With the Bears currently at 6-6, Chicago is at the very least guaranteed four more regular season games in 2019. Playoffs are not technically out of the equation, but the reigning NFC North champs will need some help in order to make the postseason.
But even if the Bears’ season ends after their Week 17 matchup against the Vikings, a lot can still be gained in the final games. Most importantly would be to continue assessing and developing the young talent on the roster, and one group that head coach Matt Nagy will be observing thoroughly is the tight end position.
It’s well documented that Nagy’s offense is heavily dependent on the play of the tight ends, especially since the “Y” and “U” positions have their own unique and specific role in the scheme. So, coming into this season, there was hope that starting TEs Trey Burton and Adam Shaheen could be the weapons the offense needed to help take the next step in Year 2 under Nagy.
Burton had a fairly successful first year in 2018 and finished with 54 receptions, 569 yards and six touchdowns, and despite being held out of the last season’s Wild Card Game due to injury, 2019 was supposed to be another productive year. Shaheen, on the other hand, still had upside as a former second-round pick.
But just two days after the Bears defeated the Lions 24-20 on Thanksgiving day, Shaheen’s season ended. The starting tight ends were both placed on IR (Shaheen on Nov. 30 and Burton Nov. 16) to end an extremely disappointing 2019 campaign.
The numbers speak for themselves, and the lack of production from the tight ends has only added to the issues the Bears currently have on offense. But the void that Burton and Shaheen created has given the backups opportunities to showcase their abilities.
Here is what Ben Braunecker, J.P. Holtz and Jesper Horsted have done in the limited games they have played in this season.
Let’s be honest, the collective stats by the backups now turned starters are not anything to be overly impressed about. Still, it’s worth seeing how Braunecker, Horsted and Holtz perform for the rest of 2019.
Holtz was the first of the group that made his presence felt this season. In the Bears’ 17-16 loss to the Chargers, Holtz helped rookie running back David Montgomery get the first 100-yard rushing game of his young career. Montgomery finished with 27 carries, 135 yards and a touchdown.
Against the Chargers, Holtz lined up primarily as the fullback and was the lead block for Montgomery. Each of these runs were called on first down and kept the offense ahead of the chains and helped the rookie to reach the end zone.
Braunecker, now in his fourth year with the Bears, caught his first career touchdown in the meeting with the Lions at Soldier Field in Week 10. On second-and-5 from the Lions’ 18-yard line, Braunecker lined up in the slot to the right, made an inside move on safety Will Harris as he ran the corner route, and this gave Mitch Trubisky enough space to fit the ball perfectly into his tight end’s hands. The touchdown was the Bears’ first points of the game, and after the extra point, Chicago took the lead, 7-6.

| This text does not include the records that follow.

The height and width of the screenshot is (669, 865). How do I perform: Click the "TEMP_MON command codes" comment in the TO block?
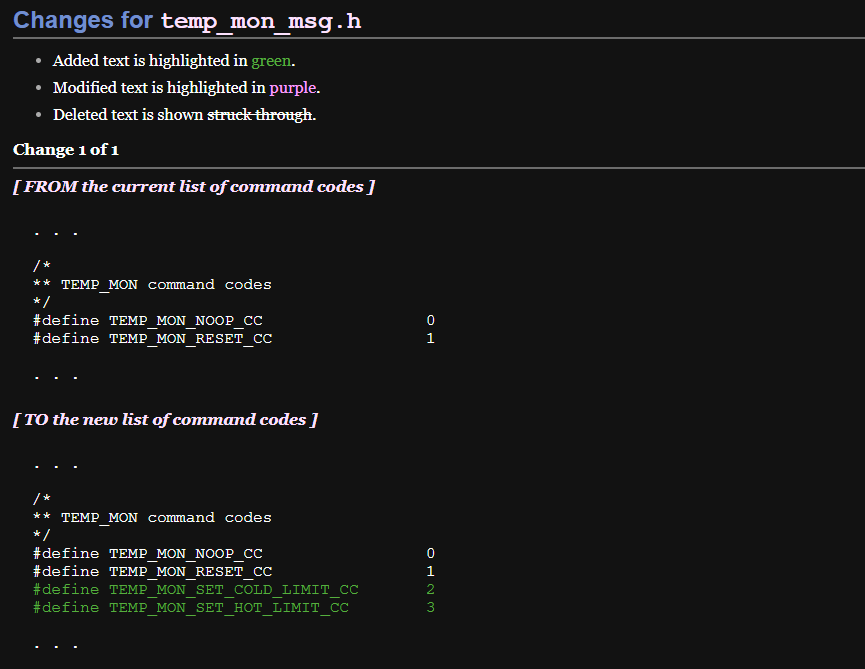coord(166,518)
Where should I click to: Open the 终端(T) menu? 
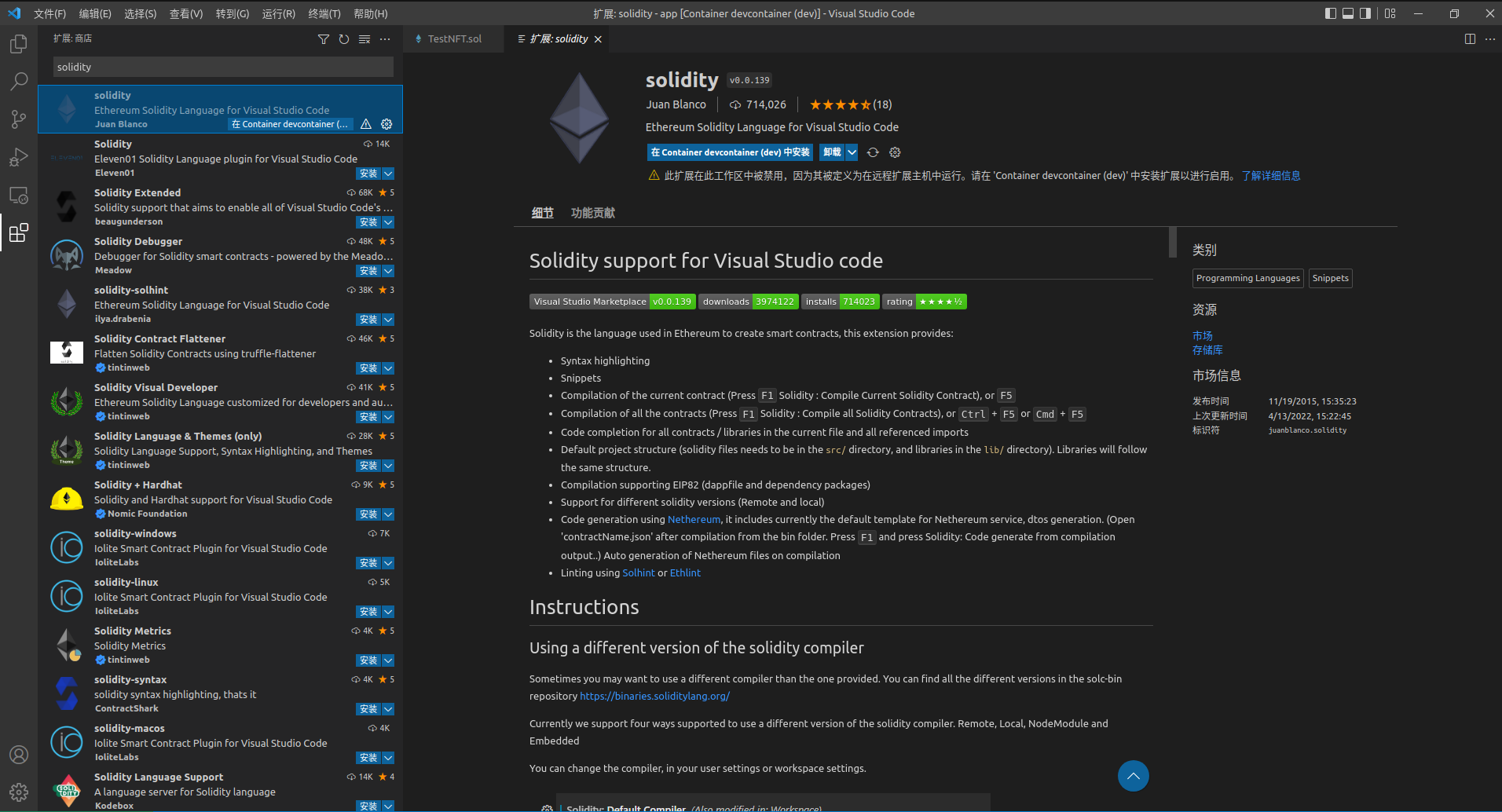point(324,13)
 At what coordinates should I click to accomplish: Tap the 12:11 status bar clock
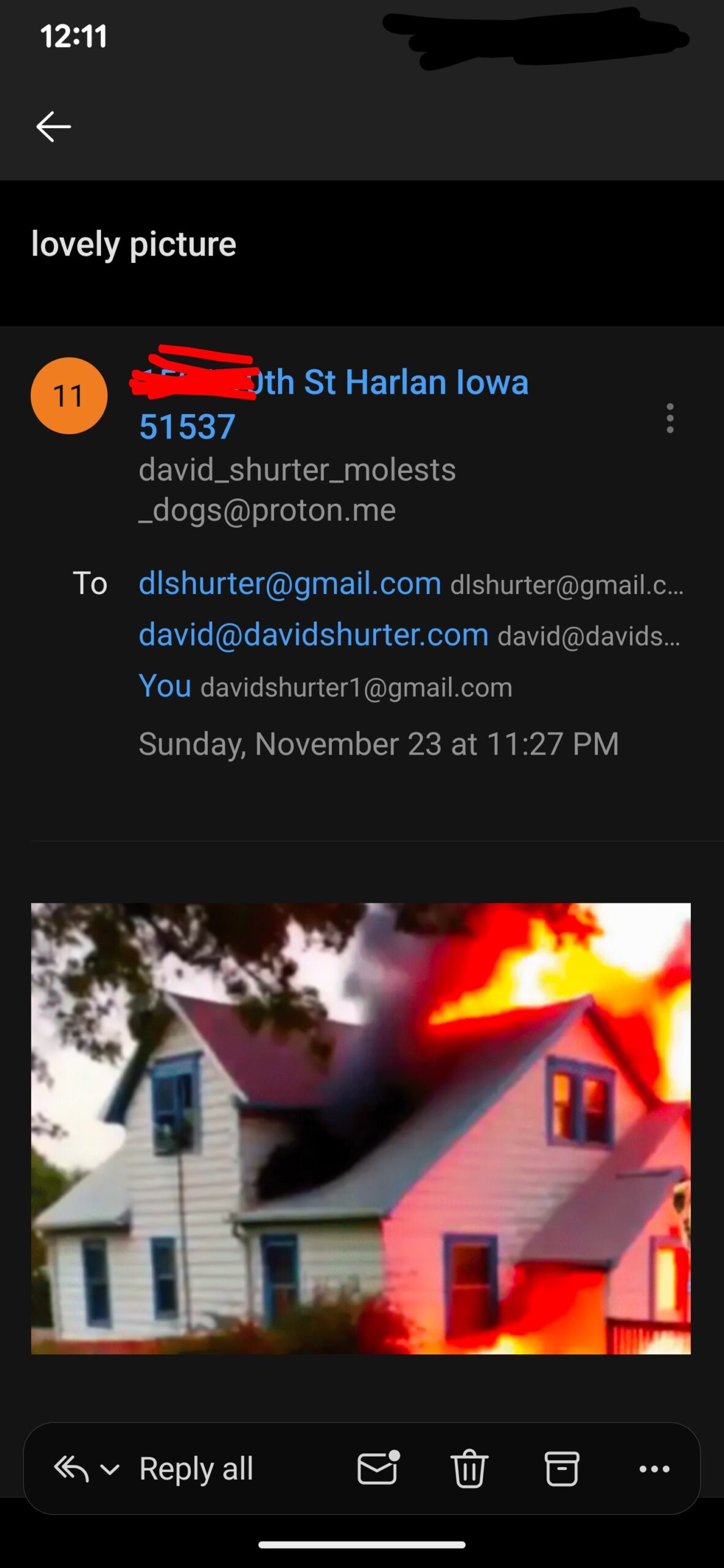tap(74, 36)
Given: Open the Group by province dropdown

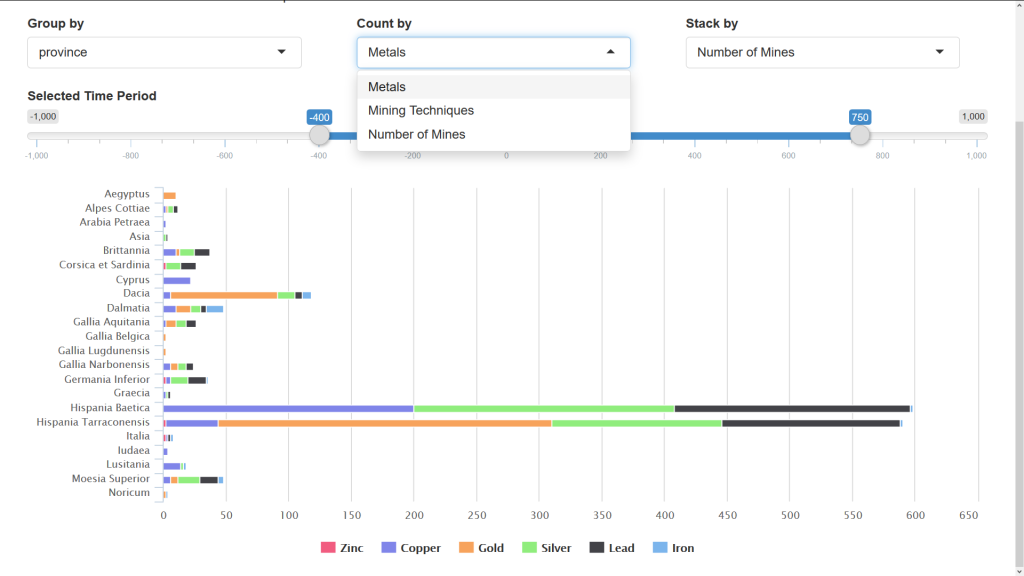Looking at the screenshot, I should point(164,52).
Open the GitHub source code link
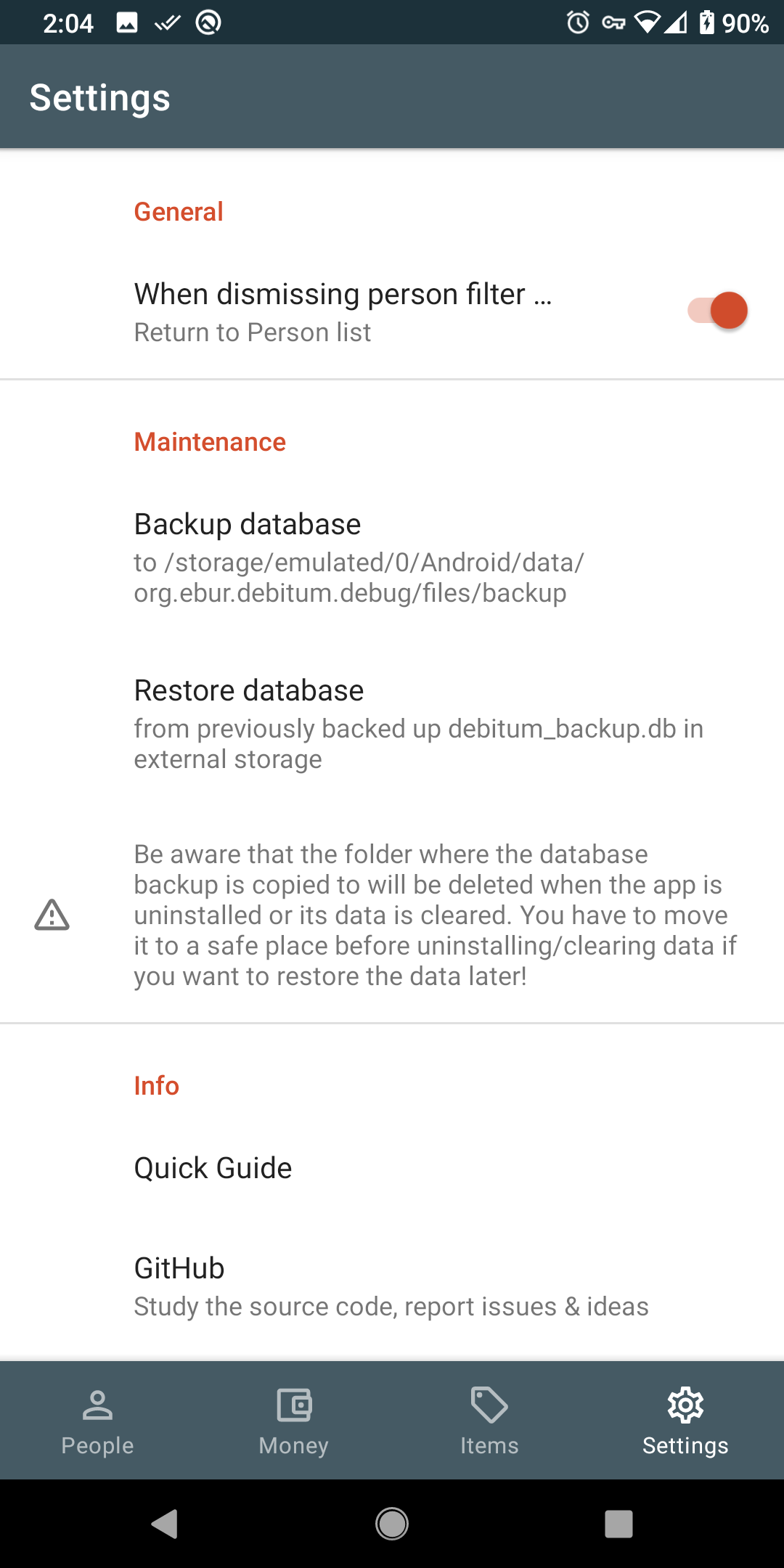Screen dimensions: 784x1568 click(392, 1286)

— NFL (@NFL) November 10, 2019
Ironically, Horsted’s first career touchdown also came against the Lions, on an 18-yard pass and with Harris in coverage. This time, though, the venue was Ford Field. With the Bears down 17-10 in the third quarter, Horsted lined up next to the right tackle on first-and-10. At the snap, he released up the field and began to separate from the defender on the post route. Trubisky then put just enough touch on the ball for Horsted to corral it against his helmet.
WHAT. A. CATCH. 😯
— NFL (@NFL) November 28, 2019
For the young tight ends, these last four games will be pivotal for them to leave a lasting impression on the Bears’ coaching staff. The remaining opponents (Dallas, Green Bay, Kansas City and Minnesota) each have given up some favorable statistics to opposing tight ends.
According to The Football Database, Dallas has given up five TDs on the year to tight ends. Green Bay has given up the second-most yards with 804 and is tied for giving up the fourth amount of TDs with six. Kansas City is tied with Arizona for the most receptions given up at 77, and opposing teams have targeted tight ends 116 times against Minnesota’s defense, which is the most in the league.
Obviously, there is no guarantee that the Bears will take advantage of these defenses, but these final opponents may just be what the offense needed in order to finally see some quality production out of the tight ends.
If the tight ends want to make an impact on this offense, they will have an opportunity on Thursday night against Dallas to make that happen.